Dr. George Miley then discussed his paper (with Linchon Wu), “Connection of Preparata QED Theory and D-Pd-D Cluster Theory for Cold Fusion Reactions.” Connection between the Preparata proposal and Miley’s cluster model has a long history of discussion in APS meetings. There was a question in this regard but further discussion was cut short by lack of time.

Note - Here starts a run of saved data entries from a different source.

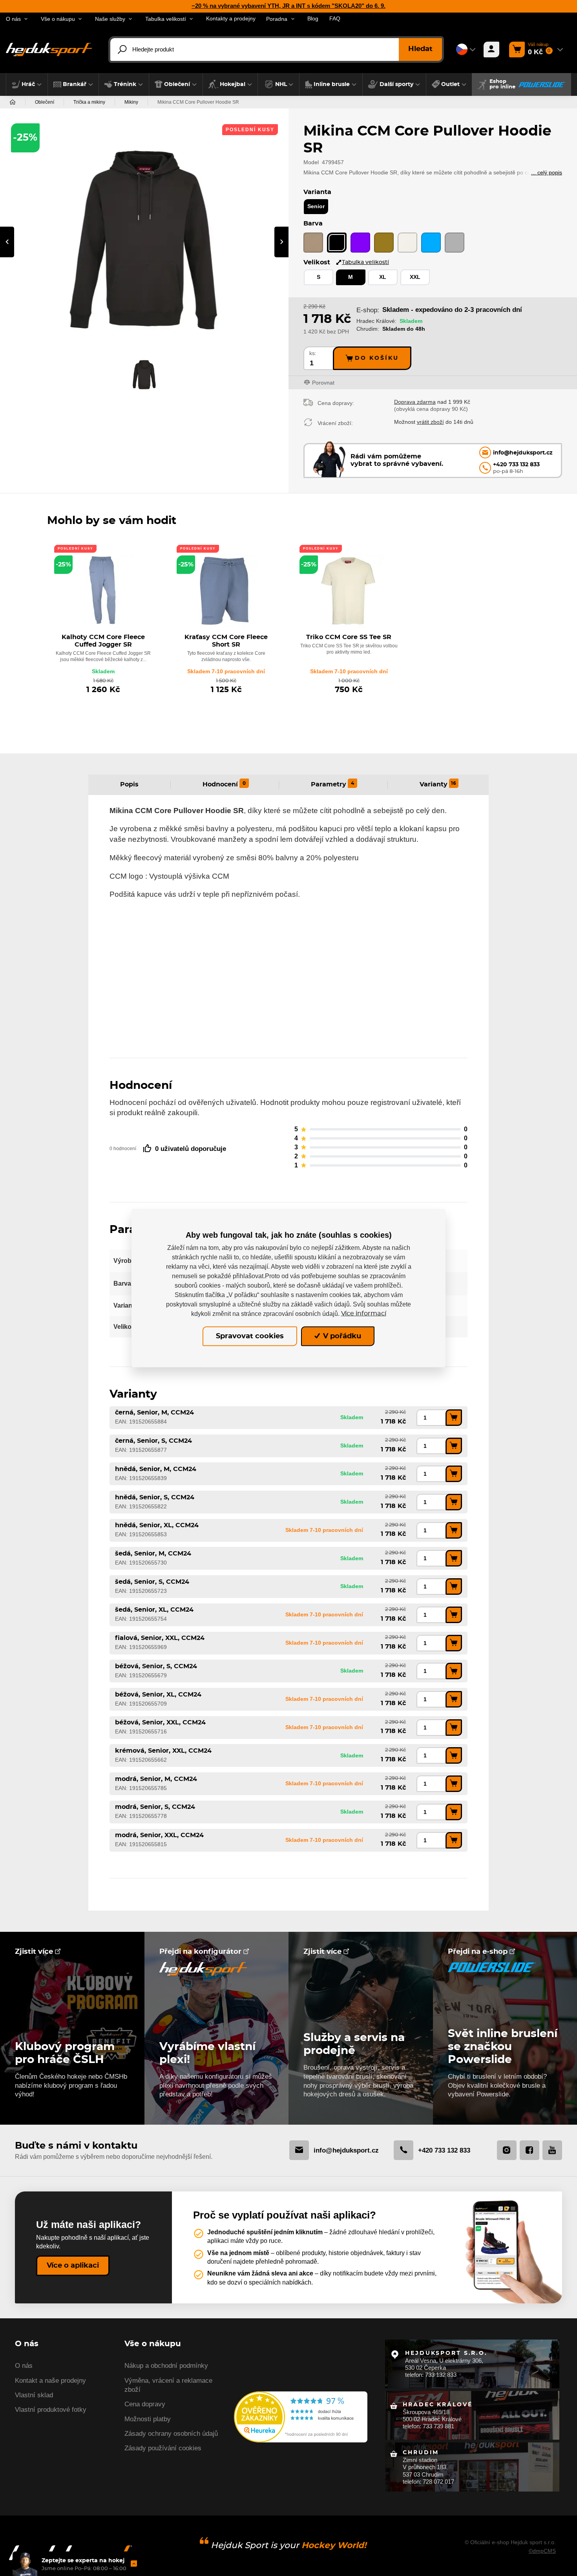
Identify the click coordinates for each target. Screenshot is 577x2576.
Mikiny (131, 102)
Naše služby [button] (110, 19)
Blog (312, 19)
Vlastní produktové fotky (50, 2409)
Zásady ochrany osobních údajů (171, 2433)
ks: (312, 353)
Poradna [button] (276, 19)
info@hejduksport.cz (346, 2150)
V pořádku (341, 1335)
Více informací (363, 1313)
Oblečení (44, 102)
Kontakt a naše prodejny (50, 2380)
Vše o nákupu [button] (58, 19)
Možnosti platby (147, 2419)
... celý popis (546, 172)
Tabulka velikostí (365, 262)
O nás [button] (13, 19)
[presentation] (7, 242)
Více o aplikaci (73, 2265)
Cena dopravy (144, 2404)
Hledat (420, 49)
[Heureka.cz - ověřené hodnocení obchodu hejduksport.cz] (300, 2416)
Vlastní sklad (34, 2395)
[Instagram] (507, 2150)
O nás (24, 2365)
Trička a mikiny (89, 102)
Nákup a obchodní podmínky (166, 2365)
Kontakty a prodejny (231, 19)
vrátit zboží (430, 422)
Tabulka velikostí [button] (165, 19)
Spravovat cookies (250, 1335)
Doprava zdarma (415, 402)
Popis (129, 784)
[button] (26, 84)
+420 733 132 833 (444, 2150)
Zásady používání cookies (162, 2448)
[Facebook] (529, 2150)
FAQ (334, 19)
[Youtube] (552, 2150)
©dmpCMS (542, 2551)
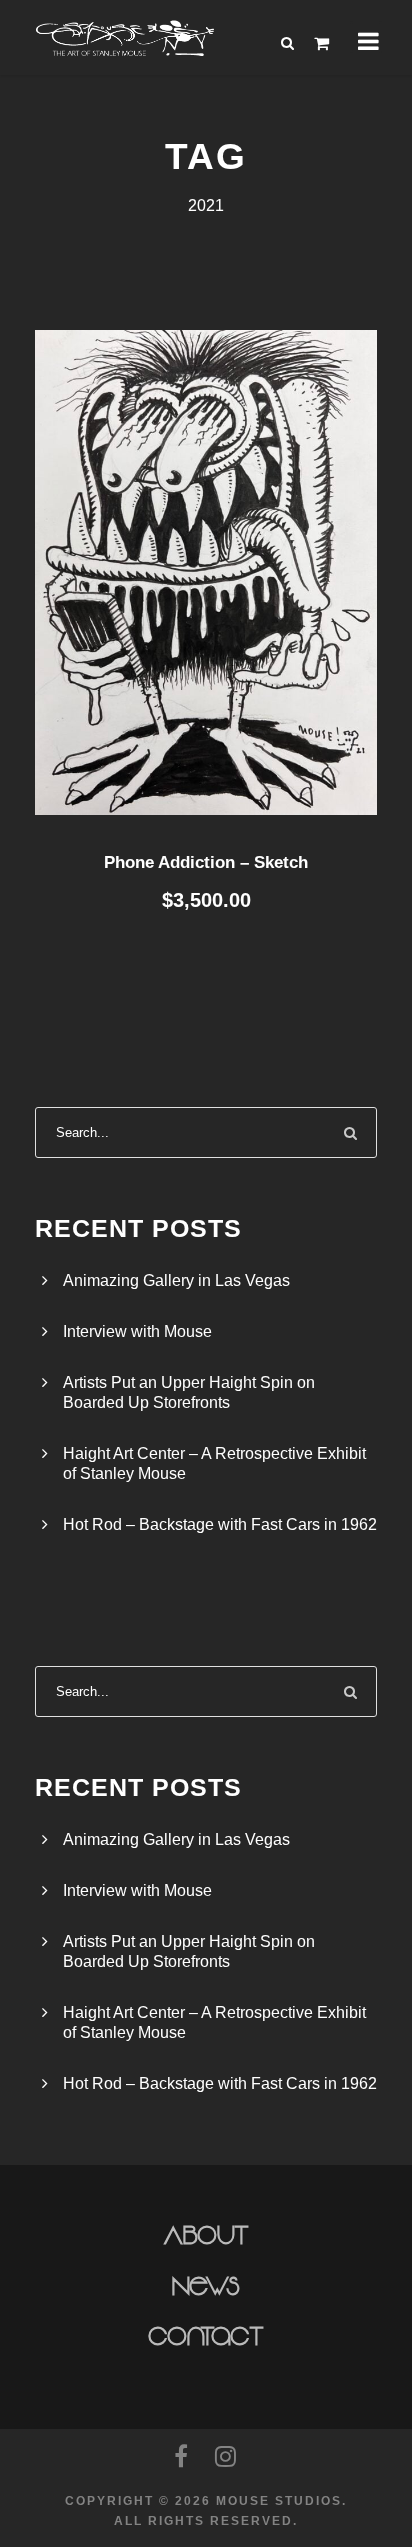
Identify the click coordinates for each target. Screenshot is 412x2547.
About (206, 2236)
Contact (206, 2337)
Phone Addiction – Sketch (206, 862)
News (206, 2287)
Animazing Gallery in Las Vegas (176, 1280)
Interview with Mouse (137, 1331)
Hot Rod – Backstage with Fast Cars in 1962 (220, 1524)
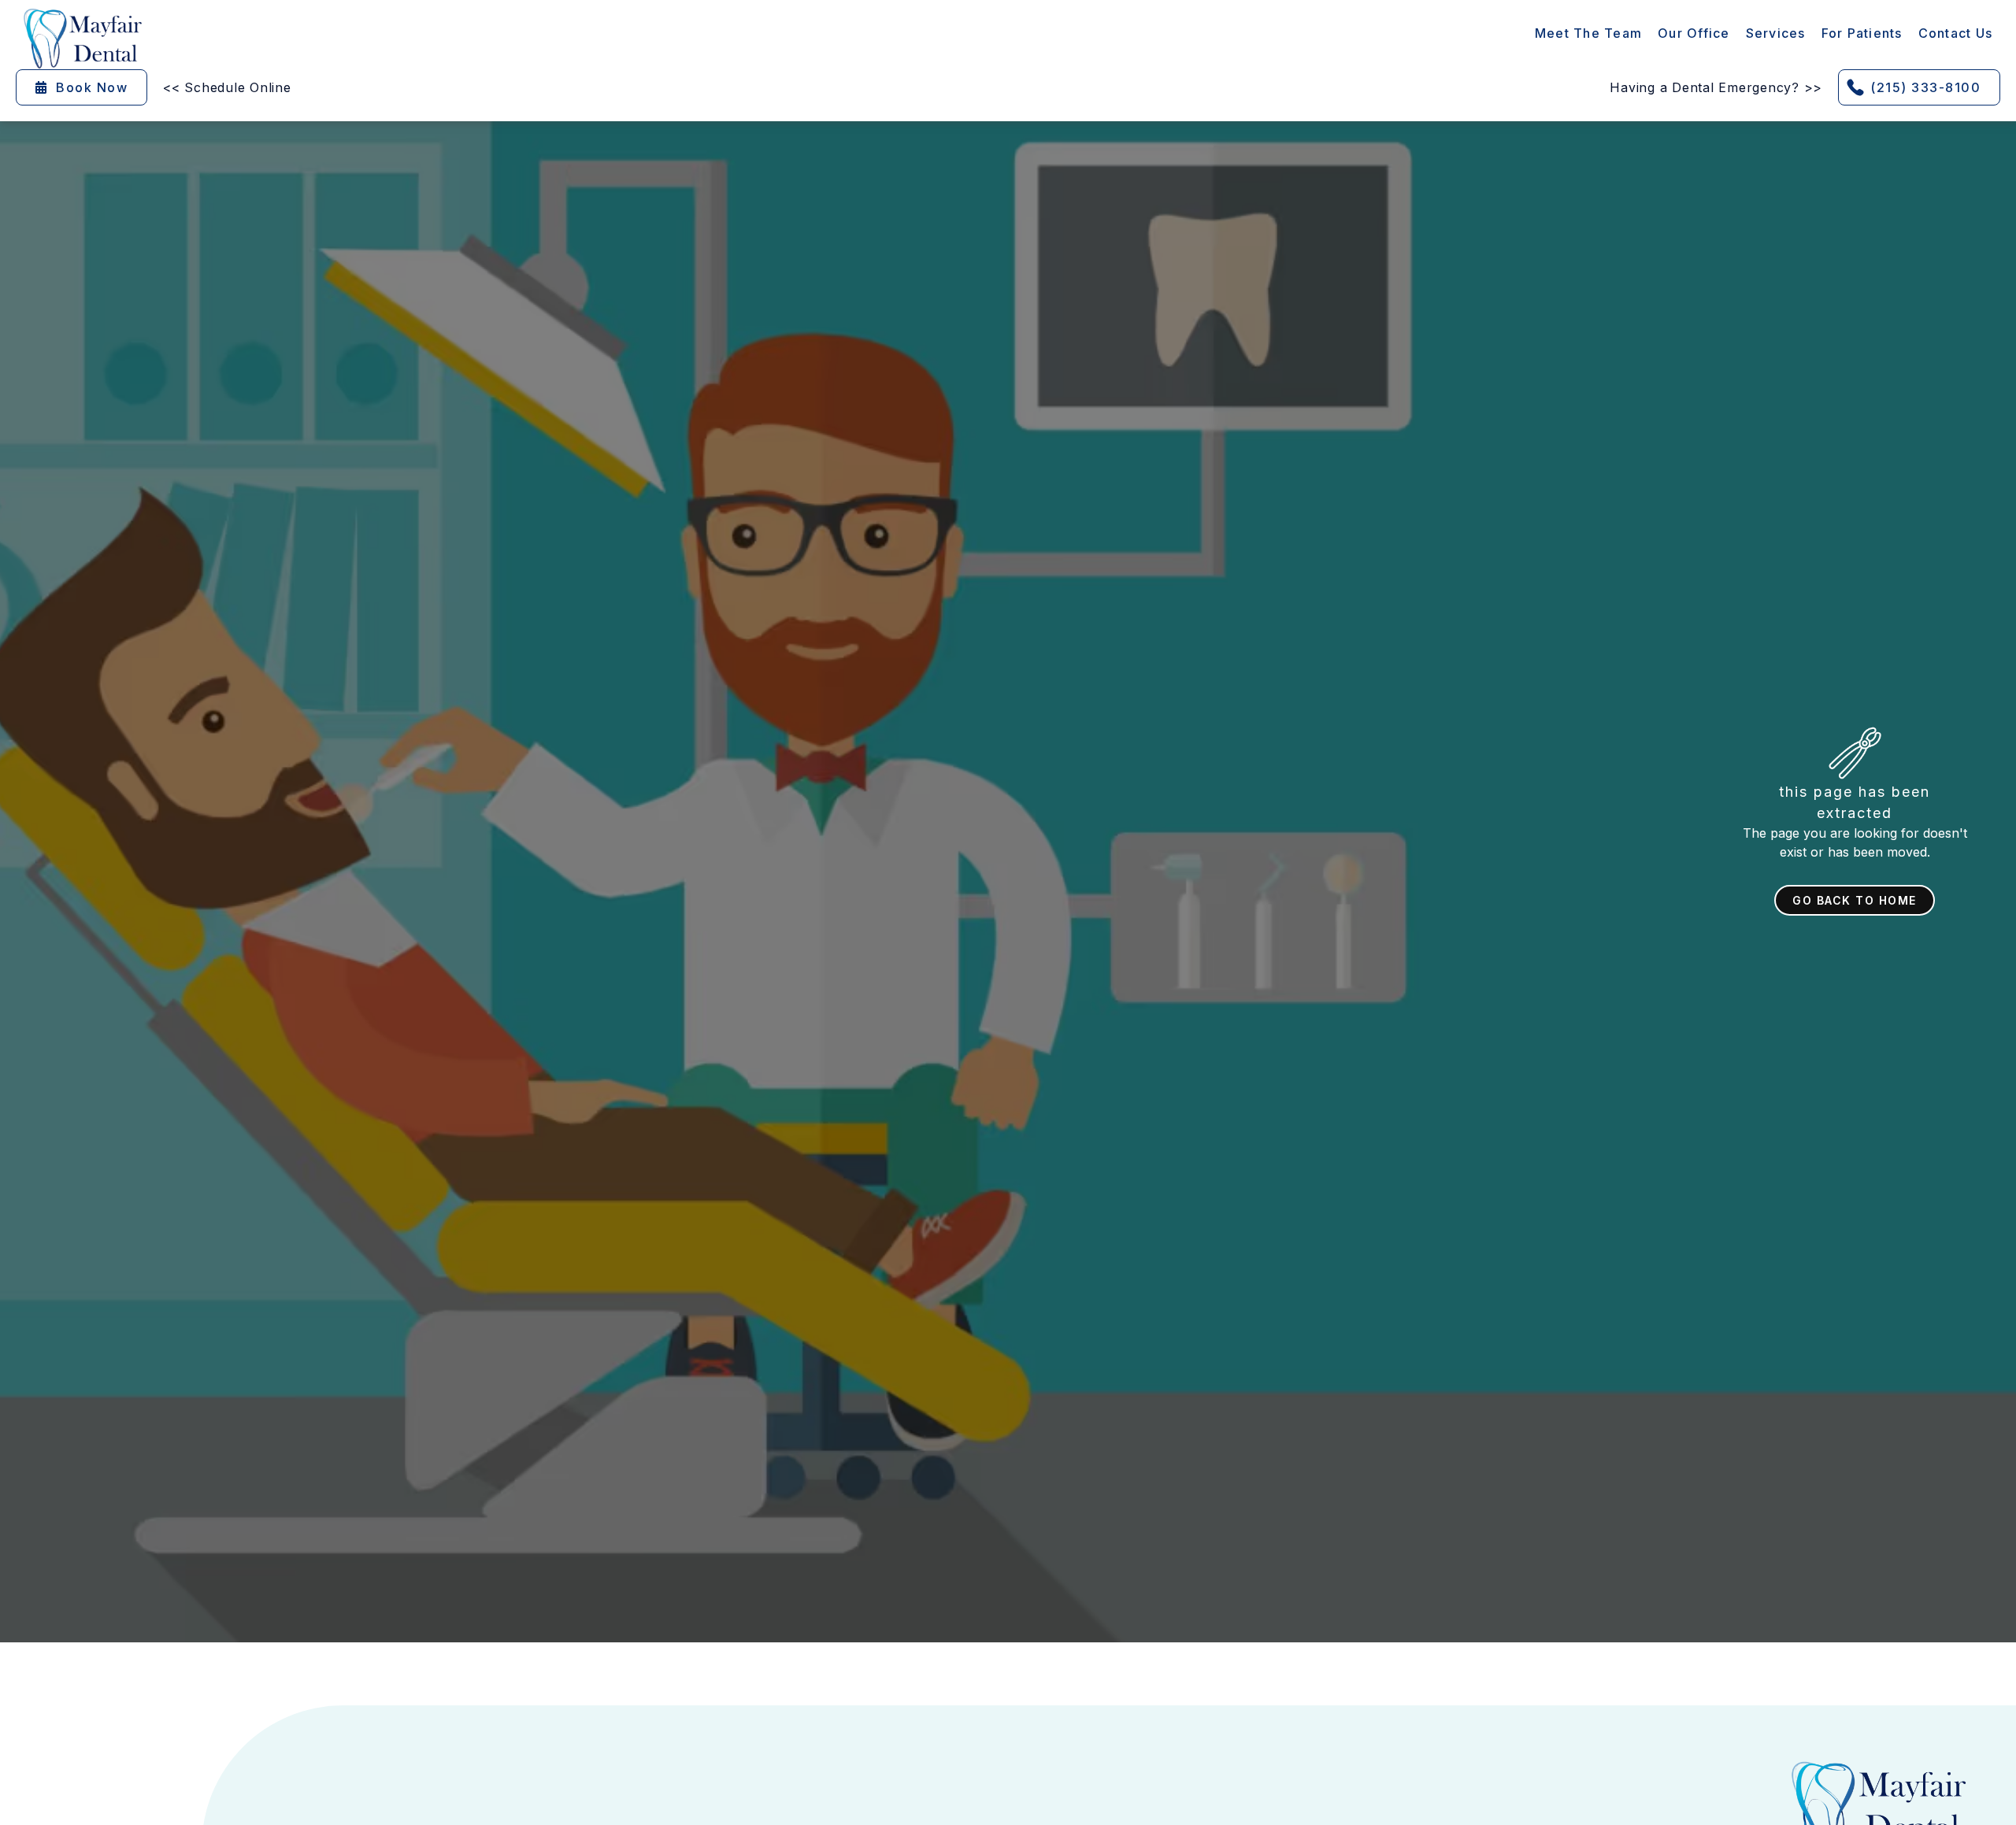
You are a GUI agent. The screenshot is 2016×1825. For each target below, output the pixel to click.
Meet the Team (1588, 33)
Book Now (81, 87)
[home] (83, 38)
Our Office (1694, 33)
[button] (1776, 33)
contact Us (1955, 33)
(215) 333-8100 (1925, 87)
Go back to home (1854, 900)
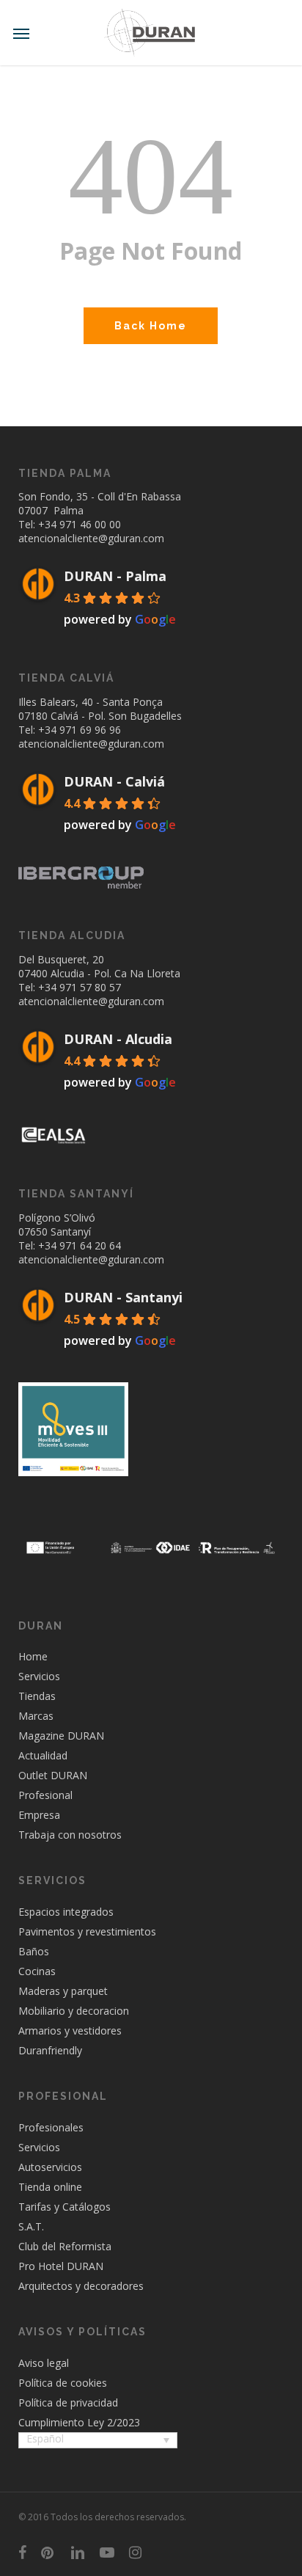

While all of the presentations were phenomenal, the overall format of these spring sessions is not ideal. Presentation of 15 papers in 180 minutes is impractical. This allows only 12 minutes for oral presentation and question and answer discussion, per APS policy. To maintain this schedule places undue stress on the chairperson and on oral presenters and does not encourage audience questions or allow for extensive discussion. There is a polemical relationship to be overcome between APS and cold fusion or LENR research. Only one paper was openly critical of mainstream science, although any mention of cold fusion might be viewed as negative criticism of the mainstream. Poor attendance may result from this conflict. Both mainstream science and cold fusion research could address this problem. Progress in cold nuclear physics technology, along with an increasing number of involved scientists, suggest cooperation might be mutually beneficial.